In an effort to synthesize drugs which would become much more cytotoxic at clinically achievable hyperthermic temperatures, complexes of the tetrachloro-platinum(II) dianion were made with two anthracene dye derivatives, MITOX and BISANT, and the acridine dye derivative m-AMSA. As compared with the parent drug, PtCl4(MITOX)2 was less cytotoxic at 37 degrees C and more cytotoxic at 42 degrees C and 43 degrees C especially at pH 6.45. In contrast, the PtCl4(BISANT)2 was more cytotoxic than BISANT under all conditions.

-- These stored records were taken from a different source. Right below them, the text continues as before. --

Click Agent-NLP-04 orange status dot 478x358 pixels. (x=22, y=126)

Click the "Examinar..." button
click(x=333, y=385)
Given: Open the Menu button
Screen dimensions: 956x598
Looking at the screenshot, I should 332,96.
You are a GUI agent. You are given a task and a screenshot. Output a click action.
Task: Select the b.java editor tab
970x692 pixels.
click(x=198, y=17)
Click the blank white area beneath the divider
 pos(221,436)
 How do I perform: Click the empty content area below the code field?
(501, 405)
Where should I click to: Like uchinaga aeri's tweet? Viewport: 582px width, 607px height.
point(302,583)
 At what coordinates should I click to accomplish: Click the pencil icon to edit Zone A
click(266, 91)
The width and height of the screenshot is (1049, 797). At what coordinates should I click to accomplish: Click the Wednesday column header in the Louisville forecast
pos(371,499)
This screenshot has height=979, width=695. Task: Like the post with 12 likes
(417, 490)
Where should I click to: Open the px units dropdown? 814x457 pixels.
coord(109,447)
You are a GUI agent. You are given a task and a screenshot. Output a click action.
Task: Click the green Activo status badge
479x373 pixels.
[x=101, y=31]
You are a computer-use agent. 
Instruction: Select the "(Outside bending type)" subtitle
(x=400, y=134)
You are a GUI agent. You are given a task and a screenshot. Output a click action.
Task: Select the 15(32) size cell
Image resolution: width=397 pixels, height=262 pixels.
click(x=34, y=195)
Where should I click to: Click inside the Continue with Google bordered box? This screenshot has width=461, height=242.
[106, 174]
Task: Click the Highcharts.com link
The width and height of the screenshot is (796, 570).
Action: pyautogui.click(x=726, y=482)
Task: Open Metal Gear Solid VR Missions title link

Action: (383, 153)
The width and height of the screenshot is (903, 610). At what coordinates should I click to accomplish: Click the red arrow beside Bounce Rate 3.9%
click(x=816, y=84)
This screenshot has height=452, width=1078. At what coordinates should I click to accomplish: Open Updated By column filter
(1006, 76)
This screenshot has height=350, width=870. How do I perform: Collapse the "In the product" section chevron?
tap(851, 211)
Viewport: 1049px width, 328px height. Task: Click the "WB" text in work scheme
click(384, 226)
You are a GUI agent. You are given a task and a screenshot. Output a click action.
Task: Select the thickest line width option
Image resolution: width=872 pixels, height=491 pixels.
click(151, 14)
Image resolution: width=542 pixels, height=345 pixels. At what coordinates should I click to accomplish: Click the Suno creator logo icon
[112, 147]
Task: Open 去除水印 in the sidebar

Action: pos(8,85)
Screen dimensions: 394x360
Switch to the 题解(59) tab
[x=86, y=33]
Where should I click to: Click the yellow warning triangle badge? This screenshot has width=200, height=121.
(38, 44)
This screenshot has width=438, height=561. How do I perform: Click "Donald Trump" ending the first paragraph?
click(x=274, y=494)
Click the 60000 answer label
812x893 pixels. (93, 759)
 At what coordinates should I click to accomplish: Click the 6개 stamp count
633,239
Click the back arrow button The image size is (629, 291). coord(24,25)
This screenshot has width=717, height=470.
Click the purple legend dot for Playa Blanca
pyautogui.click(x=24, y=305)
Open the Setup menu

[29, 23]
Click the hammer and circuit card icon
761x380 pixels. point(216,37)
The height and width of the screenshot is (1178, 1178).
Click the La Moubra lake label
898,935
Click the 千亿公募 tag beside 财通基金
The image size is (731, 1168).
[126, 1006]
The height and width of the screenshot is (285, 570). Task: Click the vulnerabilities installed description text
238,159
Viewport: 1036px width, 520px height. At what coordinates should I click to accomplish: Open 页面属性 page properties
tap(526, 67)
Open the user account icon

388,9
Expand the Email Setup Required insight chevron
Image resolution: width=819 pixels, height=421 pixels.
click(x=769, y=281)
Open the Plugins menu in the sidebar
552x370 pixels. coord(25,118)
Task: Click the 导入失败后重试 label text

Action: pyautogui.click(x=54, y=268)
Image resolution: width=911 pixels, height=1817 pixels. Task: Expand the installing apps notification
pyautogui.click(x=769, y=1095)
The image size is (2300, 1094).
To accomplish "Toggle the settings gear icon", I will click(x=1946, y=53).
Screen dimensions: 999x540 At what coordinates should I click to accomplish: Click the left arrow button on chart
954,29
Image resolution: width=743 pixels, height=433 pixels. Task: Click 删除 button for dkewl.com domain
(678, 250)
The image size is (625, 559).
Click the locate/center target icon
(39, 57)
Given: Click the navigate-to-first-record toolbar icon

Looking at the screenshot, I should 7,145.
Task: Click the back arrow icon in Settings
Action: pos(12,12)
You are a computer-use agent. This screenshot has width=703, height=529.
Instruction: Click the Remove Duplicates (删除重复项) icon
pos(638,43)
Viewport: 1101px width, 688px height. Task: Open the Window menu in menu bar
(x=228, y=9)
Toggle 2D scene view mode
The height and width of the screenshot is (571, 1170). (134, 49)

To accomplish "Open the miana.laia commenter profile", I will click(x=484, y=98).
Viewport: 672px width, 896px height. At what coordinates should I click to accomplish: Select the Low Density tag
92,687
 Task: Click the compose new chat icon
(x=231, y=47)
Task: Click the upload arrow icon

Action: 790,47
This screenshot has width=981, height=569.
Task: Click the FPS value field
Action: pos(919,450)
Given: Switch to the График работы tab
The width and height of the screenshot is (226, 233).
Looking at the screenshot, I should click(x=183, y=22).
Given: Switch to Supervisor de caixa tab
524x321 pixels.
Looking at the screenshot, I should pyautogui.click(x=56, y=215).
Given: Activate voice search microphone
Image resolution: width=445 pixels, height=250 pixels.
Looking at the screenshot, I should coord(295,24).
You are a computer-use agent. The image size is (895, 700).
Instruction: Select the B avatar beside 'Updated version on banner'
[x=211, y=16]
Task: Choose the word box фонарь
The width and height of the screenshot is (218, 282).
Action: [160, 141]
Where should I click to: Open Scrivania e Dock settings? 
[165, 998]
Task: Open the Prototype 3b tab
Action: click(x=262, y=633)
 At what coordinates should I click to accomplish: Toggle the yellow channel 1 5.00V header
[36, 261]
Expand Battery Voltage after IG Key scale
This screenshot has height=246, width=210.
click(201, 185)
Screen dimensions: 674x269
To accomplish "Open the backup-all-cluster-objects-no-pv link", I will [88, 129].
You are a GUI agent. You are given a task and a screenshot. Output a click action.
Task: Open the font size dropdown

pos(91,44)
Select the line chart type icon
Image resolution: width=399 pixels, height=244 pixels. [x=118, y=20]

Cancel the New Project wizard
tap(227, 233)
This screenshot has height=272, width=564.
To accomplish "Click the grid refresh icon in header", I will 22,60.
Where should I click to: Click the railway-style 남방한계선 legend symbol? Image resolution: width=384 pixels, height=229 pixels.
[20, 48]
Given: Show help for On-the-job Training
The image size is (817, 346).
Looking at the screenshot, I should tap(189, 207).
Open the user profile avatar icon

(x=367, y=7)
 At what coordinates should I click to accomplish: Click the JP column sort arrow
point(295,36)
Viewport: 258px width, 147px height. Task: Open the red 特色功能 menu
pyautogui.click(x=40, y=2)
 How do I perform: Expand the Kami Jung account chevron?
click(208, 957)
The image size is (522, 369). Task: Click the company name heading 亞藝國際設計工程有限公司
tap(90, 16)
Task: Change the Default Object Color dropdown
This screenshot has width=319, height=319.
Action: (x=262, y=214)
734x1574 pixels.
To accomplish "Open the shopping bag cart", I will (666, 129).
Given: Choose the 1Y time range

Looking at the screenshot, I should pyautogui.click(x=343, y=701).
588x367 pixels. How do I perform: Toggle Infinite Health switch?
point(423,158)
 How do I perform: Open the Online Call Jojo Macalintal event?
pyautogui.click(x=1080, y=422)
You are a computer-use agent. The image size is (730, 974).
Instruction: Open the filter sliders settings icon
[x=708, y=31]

M-AMSA was again shown to be less cytotoxic at elevated temperatures but PtCl4(m-AMSA)2 was more cytotoxic especially at 43 degrees C and pH 6.45. Platinum levels in cells treated for 1 hr with 25 microM at 37 degrees C, 42 degrees C and at pH 7.40 versus pH 6.45 demonstrated no significant differences depending on temperature or pH except for PtCl4(MITOX)2 where approximately 4 times higher intracellular platinum levels were present at pH 6.45 versus pH 7.40, although this finding did not correlate with cytotoxicity. These results suggest that PtCl4(MITOX)2 and PtCl4(m-AMSA)2 may be highly interactive drugs with local hyperthermia.